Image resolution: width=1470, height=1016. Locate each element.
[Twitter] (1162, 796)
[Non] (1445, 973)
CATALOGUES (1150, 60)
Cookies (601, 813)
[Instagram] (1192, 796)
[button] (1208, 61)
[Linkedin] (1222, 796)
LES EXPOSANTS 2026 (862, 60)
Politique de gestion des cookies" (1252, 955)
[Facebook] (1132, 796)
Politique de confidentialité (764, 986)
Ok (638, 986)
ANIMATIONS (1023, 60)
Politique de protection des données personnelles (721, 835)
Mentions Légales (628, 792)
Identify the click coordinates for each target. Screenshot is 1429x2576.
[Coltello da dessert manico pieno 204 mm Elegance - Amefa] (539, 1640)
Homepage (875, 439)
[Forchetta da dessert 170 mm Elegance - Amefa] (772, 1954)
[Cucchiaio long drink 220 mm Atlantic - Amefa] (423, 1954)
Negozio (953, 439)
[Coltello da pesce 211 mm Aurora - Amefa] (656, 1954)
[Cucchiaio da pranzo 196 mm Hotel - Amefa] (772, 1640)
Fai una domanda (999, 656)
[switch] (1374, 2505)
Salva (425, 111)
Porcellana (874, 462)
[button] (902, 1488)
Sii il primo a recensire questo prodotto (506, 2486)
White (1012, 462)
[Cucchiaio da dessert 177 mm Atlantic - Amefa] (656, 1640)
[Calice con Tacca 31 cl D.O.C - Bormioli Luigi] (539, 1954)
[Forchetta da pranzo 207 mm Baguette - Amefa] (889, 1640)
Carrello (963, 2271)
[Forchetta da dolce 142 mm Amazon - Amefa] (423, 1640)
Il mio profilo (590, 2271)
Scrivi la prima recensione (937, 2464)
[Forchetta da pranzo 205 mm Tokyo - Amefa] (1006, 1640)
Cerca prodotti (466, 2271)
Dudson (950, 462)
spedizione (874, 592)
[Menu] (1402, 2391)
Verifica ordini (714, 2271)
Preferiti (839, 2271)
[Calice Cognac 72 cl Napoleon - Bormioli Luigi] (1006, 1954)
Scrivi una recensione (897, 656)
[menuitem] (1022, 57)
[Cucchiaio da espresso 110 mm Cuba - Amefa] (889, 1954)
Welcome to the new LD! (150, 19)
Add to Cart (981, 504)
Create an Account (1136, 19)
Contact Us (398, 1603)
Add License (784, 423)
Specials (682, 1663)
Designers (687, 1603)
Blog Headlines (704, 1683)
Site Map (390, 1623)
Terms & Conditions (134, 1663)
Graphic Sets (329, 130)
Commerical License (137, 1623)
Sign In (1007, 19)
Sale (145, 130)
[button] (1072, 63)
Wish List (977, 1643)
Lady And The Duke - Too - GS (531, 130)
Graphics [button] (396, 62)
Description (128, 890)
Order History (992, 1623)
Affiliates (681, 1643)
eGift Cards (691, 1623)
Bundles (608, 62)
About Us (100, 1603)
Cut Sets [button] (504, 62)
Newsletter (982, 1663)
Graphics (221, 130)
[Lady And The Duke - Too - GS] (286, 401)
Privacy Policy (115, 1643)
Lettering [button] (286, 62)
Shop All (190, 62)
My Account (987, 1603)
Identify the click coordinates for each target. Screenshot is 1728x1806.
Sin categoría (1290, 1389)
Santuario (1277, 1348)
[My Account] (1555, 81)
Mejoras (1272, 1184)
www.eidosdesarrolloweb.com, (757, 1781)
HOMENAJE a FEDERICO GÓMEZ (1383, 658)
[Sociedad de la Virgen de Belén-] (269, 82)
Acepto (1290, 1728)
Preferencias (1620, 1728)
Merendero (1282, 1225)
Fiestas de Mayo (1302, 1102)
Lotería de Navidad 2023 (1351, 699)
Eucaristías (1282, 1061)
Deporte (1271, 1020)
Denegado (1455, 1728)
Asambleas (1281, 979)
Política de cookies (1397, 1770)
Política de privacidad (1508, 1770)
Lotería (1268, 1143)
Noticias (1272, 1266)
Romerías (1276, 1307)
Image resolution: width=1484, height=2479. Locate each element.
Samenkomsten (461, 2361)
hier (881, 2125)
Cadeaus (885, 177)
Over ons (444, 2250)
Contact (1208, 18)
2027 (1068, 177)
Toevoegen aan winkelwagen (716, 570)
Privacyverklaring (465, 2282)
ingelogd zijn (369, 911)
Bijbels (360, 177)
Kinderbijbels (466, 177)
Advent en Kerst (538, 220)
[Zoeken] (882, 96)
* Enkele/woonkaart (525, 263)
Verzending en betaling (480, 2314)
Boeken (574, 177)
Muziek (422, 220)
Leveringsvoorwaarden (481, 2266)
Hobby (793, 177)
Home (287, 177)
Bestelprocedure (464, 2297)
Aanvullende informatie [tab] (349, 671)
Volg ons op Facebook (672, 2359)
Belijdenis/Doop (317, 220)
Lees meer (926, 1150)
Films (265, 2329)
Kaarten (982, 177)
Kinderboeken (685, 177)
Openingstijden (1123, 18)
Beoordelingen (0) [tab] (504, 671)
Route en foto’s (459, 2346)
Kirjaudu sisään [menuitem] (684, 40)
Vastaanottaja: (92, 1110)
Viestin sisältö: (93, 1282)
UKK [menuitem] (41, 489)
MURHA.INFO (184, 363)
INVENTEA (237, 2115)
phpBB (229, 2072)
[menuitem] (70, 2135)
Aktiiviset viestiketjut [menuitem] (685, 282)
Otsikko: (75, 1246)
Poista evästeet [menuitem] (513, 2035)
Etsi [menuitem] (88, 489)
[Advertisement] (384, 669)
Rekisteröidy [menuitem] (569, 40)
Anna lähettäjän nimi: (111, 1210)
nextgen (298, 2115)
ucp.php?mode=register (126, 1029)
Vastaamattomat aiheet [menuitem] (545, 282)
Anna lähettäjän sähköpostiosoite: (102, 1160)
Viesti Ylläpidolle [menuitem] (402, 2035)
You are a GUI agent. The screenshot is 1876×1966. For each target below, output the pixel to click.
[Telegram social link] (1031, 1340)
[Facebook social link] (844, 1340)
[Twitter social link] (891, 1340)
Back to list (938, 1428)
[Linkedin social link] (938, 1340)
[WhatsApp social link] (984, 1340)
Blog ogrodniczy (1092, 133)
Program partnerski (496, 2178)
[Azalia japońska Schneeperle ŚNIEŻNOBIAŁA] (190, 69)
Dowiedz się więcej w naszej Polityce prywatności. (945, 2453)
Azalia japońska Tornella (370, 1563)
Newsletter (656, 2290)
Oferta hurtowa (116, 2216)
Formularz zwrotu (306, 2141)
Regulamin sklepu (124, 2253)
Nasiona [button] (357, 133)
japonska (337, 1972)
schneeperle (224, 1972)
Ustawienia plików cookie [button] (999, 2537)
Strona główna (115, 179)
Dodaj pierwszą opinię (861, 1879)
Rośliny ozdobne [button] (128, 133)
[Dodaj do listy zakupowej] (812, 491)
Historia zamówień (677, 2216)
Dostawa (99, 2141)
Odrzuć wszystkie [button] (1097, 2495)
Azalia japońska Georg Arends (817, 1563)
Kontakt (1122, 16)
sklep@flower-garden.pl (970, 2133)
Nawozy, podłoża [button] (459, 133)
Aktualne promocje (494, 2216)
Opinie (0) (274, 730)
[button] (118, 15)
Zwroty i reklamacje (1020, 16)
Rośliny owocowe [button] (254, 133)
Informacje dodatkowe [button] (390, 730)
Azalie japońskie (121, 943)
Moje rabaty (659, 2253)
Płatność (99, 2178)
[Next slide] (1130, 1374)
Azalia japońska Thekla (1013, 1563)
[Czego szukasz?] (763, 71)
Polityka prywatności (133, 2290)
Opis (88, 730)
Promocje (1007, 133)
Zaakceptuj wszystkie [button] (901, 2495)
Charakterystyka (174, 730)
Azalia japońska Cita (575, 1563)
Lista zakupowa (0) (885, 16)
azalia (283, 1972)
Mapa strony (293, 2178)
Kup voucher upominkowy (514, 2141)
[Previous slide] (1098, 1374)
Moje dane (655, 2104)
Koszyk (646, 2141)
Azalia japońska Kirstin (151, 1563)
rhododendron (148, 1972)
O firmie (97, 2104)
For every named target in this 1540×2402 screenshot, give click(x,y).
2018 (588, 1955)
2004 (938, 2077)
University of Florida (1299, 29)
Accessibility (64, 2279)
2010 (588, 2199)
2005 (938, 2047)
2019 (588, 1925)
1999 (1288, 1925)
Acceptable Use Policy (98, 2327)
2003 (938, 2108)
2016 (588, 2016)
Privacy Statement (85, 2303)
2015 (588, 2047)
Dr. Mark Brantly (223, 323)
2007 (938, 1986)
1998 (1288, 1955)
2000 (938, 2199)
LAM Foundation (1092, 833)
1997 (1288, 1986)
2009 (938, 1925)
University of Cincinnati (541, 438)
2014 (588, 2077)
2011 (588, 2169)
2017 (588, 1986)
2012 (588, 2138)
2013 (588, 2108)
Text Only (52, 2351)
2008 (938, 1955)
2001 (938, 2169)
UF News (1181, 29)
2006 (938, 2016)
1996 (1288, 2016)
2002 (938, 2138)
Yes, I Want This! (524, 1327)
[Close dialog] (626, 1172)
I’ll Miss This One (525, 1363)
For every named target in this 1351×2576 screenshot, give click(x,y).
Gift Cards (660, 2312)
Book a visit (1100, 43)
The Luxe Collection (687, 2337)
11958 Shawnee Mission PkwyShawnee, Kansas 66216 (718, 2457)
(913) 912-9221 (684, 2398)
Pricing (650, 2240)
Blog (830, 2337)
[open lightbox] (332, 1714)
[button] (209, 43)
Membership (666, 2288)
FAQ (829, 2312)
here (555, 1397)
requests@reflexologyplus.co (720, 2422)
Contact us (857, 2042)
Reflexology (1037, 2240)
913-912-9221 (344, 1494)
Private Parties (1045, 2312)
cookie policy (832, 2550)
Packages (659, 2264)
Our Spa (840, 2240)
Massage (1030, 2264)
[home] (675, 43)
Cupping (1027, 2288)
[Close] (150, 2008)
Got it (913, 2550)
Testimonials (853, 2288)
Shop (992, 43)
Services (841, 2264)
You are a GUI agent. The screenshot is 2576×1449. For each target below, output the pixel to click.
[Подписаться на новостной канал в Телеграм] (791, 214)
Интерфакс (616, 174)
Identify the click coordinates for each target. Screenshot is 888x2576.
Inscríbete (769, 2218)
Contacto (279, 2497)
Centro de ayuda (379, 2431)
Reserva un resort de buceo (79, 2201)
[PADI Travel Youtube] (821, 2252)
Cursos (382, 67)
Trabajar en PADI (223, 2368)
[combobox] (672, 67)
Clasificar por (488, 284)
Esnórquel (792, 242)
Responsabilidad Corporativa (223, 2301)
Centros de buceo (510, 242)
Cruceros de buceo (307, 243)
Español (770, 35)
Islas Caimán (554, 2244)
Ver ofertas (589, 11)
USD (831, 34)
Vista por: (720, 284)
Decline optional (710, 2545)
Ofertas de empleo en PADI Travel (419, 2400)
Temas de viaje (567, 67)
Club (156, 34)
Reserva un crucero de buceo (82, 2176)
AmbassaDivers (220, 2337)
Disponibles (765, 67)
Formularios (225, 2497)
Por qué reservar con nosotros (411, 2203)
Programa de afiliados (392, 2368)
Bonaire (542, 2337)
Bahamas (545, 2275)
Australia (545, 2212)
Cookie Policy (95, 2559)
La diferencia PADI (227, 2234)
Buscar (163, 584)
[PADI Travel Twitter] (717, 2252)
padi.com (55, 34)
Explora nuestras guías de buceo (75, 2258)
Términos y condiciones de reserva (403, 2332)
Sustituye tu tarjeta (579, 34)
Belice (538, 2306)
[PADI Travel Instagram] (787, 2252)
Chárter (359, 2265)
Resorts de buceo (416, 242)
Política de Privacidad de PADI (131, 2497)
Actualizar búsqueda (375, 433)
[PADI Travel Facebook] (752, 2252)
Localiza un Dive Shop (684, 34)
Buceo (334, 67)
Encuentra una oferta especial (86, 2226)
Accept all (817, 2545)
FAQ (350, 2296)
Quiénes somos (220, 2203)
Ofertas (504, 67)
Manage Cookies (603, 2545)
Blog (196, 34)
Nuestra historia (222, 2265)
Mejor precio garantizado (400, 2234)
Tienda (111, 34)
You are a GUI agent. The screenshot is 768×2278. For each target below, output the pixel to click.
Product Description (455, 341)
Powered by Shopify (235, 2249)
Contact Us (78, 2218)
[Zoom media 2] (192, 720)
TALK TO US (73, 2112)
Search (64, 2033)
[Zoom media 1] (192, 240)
++++++
**Exercise objective:**
Output the lines above exactly, but only those between the line holding "Kup voucher upominkowy (514, 2141)" and the line holding "Testimonials (853, 2288)", inclusive.

**Written response:**
Kup voucher upominkowy (514, 2141)
[Previous slide] (1098, 1374)
Moje dane (655, 2104)
Koszyk (646, 2141)
Azalia japońska Kirstin (151, 1563)
rhododendron (148, 1972)
O firmie (97, 2104)
For every named target in this 1540×2402 screenshot, give click(x,y).
2018 (588, 1955)
2004 (938, 2077)
University of Florida (1299, 29)
Accessibility (64, 2279)
2010 (588, 2199)
2005 (938, 2047)
2019 (588, 1925)
1999 (1288, 1925)
Acceptable Use Policy (98, 2327)
2003 (938, 2108)
2016 (588, 2016)
Privacy Statement (85, 2303)
2015 (588, 2047)
Dr. Mark Brantly (223, 323)
2007 (938, 1986)
1998 (1288, 1955)
2000 (938, 2199)
LAM Foundation (1092, 833)
1997 (1288, 1986)
2009 (938, 1925)
University of Cincinnati (541, 438)
2014 (588, 2077)
2011 (588, 2169)
2017 (588, 1986)
2012 (588, 2138)
2013 (588, 2108)
Text Only (52, 2351)
2008 (938, 1955)
2001 (938, 2169)
UF News (1181, 29)
2006 (938, 2016)
1996 (1288, 2016)
2002 (938, 2138)
Yes, I Want This! (524, 1327)
[Close dialog] (626, 1172)
I’ll Miss This One (525, 1363)
For every named target in this 1351×2576 screenshot, give click(x,y).
Gift Cards (660, 2312)
Book a visit (1100, 43)
The Luxe Collection (687, 2337)
11958 Shawnee Mission PkwyShawnee, Kansas 66216 (718, 2457)
(913) 912-9221 (684, 2398)
Pricing (650, 2240)
Blog (830, 2337)
[open lightbox] (332, 1714)
[button] (209, 43)
Membership (666, 2288)
FAQ (829, 2312)
here (555, 1397)
requests@reflexologyplus.co (720, 2422)
Contact us (857, 2042)
Reflexology (1037, 2240)
913-912-9221 (344, 1494)
Private Parties (1045, 2312)
cookie policy (832, 2550)
Packages (659, 2264)
Our Spa (840, 2240)
Massage (1030, 2264)
[home] (675, 43)
Cupping (1027, 2288)
[Close] (150, 2008)
Got it (913, 2550)
Testimonials (853, 2288)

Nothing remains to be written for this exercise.